*DESCRIPTION OF THE TASK:* Rewrite the lines from the one with "Task: Toggle the left power supply switch" through the one with "pos(198,478)", changing every "dropdown" to "menu" and leaving everything else unchanged.

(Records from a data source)
★ ★ ★ ★ ★

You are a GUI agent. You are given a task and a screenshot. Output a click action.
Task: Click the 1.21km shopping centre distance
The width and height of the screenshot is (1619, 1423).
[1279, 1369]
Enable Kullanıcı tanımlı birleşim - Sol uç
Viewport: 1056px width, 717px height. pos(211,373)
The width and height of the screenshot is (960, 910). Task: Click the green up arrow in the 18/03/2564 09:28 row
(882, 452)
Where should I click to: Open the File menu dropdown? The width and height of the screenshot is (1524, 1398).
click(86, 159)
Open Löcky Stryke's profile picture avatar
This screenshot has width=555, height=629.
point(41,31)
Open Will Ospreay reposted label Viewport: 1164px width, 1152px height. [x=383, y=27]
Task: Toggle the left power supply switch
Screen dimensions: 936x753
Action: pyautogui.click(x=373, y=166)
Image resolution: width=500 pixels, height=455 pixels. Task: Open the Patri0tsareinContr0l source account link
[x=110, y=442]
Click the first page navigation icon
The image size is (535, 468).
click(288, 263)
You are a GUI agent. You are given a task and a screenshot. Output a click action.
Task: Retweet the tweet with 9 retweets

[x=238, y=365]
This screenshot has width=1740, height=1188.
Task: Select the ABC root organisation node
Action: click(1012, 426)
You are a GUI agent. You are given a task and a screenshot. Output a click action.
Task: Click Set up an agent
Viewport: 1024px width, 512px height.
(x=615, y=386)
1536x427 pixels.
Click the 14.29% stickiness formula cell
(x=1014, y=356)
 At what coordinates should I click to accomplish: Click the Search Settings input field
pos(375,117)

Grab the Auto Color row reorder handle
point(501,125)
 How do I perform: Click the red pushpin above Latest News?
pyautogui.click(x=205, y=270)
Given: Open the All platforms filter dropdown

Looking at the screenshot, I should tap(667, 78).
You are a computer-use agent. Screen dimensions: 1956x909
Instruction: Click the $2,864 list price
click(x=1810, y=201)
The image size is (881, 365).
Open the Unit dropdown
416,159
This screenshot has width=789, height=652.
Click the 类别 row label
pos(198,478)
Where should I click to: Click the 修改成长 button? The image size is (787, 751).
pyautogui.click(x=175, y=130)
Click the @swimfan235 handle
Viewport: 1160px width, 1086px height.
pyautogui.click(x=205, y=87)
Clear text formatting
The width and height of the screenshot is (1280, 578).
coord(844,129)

★ ★ ★ ★ ★

*RESPONSE TO THIS EXERCISE:*
Task: Toggle the left power supply switch
Screen dimensions: 936x753
Action: pyautogui.click(x=373, y=166)
Image resolution: width=500 pixels, height=455 pixels. Task: Open the Patri0tsareinContr0l source account link
[x=110, y=442]
Click the first page navigation icon
The image size is (535, 468).
click(288, 263)
You are a GUI agent. You are given a task and a screenshot. Output a click action.
Task: Retweet the tweet with 9 retweets

[x=238, y=365]
This screenshot has width=1740, height=1188.
Task: Select the ABC root organisation node
Action: click(1012, 426)
You are a GUI agent. You are given a task and a screenshot. Output a click action.
Task: Click Set up an agent
Viewport: 1024px width, 512px height.
(x=615, y=386)
1536x427 pixels.
Click the 14.29% stickiness formula cell
(x=1014, y=356)
 At what coordinates should I click to accomplish: Click the Search Settings input field
pos(375,117)

Grab the Auto Color row reorder handle
point(501,125)
 How do I perform: Click the red pushpin above Latest News?
pyautogui.click(x=205, y=270)
Given: Open the All platforms filter menu

Looking at the screenshot, I should tap(667, 78).
You are a computer-use agent. Screen dimensions: 1956x909
Instruction: Click the $2,864 list price
click(x=1810, y=201)
The image size is (881, 365).
Open the Unit menu
416,159
This screenshot has width=789, height=652.
Click the 类别 row label
pos(198,478)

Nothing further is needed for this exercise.